[Gpdd] Rainbow Bridge: Hope

ME me at buddies.org
Tue Aug 24 01:34:44 EDT 2010


Joanie, Jamie, Joanne, Jean, Glynis, Penny, M Fug, and Carole, I want to thank everyone for your thoughts about Hope.  It's strange, I haven't cried for Hope at all ... not even when I found her gone.  I'm sad and I miss her, but I guess I've just put all my focus and effort on Harmony and Providence.  It does look like Providence's UTI is gone ... I've stopped antibiotics, but I'm still giving her cranberry.  I think I'm going to lose Harmony.  I don't know if I should take her to the vet again ... she's been there twice in less than two months and he doesn't know what's wrong.  She goes downhill for 5-7 days after she goes to the vet because of stress.

It's hard not to blame myself for the past year ... all the "what ifs" ... especially when I didn't catch the early signs of weight loss ... well, I noticed them, but hindsight told me I should have taken them out of observation mode earlier ... but then, they were only slightly out of their normal range before I decided to do something.

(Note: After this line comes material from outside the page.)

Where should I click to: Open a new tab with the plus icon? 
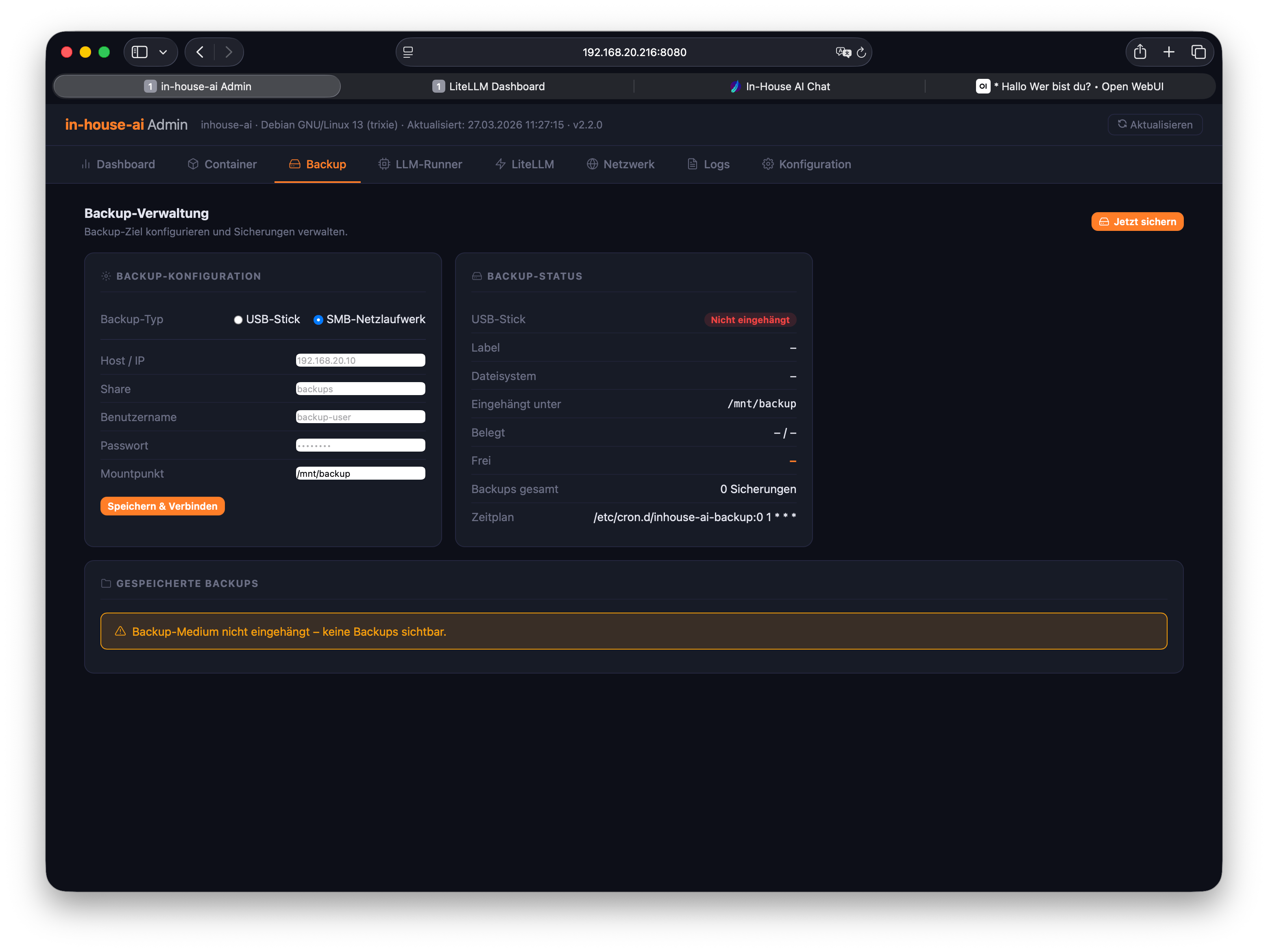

Sometimes I think I should go back to just having one or two piggies ... but I just love having a herd.  Right now four seems so small ... but I think I'm going to wait another year before adding any new pigs ... or I'll have a bunch of old piggies at one time.  I tried to space these ones out age-wise, but the problem came that two were over 6, one was over 4, and one surprised me when she was just over 3.